Monsieur le président, madame la secrétaire d’État, mes chers collègues, l’actualité récente a fait naître un climat de défiance, mais aussi une prise de conscience des enjeux liés à la sécurité des réseaux 5G. Un équipementier majeur a été montré du doigt et accusé d’espionner ses clients.
Face à ceux qui crient au loup, nous nous réjouissons que la France choisisse de répondre avec sang-froid, mais sans naïveté. L’objet de la proposition de loi que nous examinons cet après-midi est de proposer un cadre sécuritaire pour le développement de cette technologie.
Les réseaux radioélectriques mobiles sont à l’aube d’une transformation fondamentale, si fondamentale qu’il nous est difficile d’en prévoir les évolutions et de savoir si celles-ci seront positives ou négatives.
À l’évidence, la technologie 5G est porteuse de risques, parce qu’elle est nouvelle, parce que son architecture est très différente de celle de la 4G, parce que les usages auxquels elle est destinée sont eux-mêmes sensibles, enfin, parce qu’elle consacrera l’internet des objets, multipliant ainsi les accès au réseau et, par là même, les failles potentielles.
Malgré ces risques, la France a tout de même choisi de franchir ce cap. Nous nous en réjouissons, car les possibilités offertes par cette technologie sont monumentales. Il nous appartient de définir les modalités de son usage, afin qu’il se réalise dans les meilleures conditions. « L’homme et sa sécurité doivent constituer la première préoccupation de toute aventure technologique », affirmait Albert Einstein. Nous ferions bien de nous en souvenir.
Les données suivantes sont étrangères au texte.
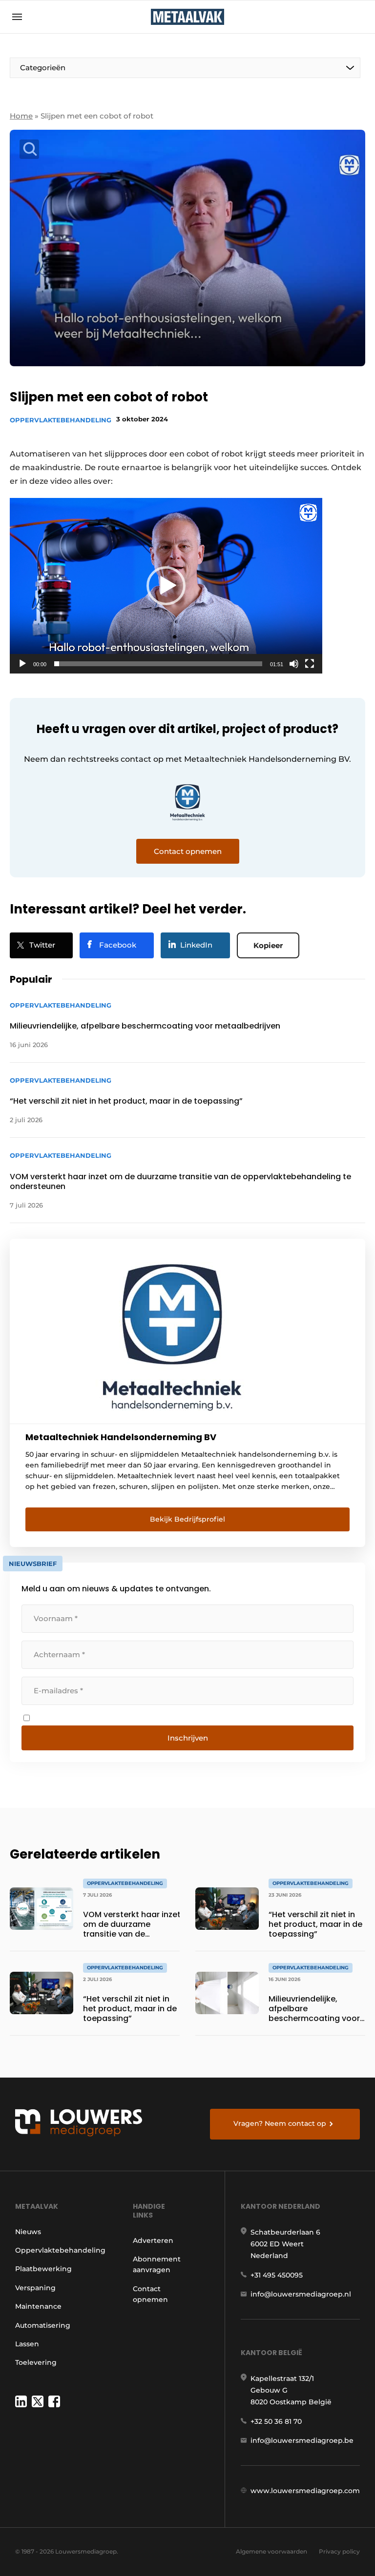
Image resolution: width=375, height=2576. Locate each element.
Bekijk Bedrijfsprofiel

Le groupe Les Indépendants se félicite toujours de l’initiative parlementaire. Il est toutefois plus réservé lorsque la complexité d’un sujet rend particulièrement éclairantes, sinon nécessaires, la réalisation d’une étude d’impact et la saisine du Conseil d’État pour avis qui accompagnent les textes. Cette proposition de loi aurait ainsi pu grandement bénéficier de tels éclairages.
Au-delà de ces considérations, nous estimons que le dispositif envisagé est pertinent. En particulier, il nous semble de bonne économie de faire peser la demande d’autorisation sur les opérateurs télécoms désignés comme « opérateurs d’importance vitale ». Plusieurs options étaient possibles, mais celle-ci nous paraît servir le mieux l’objectif de sécurité nationale, à savoir s’assurer que les réseaux télécoms soient opérationnels et fiables, quel que soit l’équipementier choisi.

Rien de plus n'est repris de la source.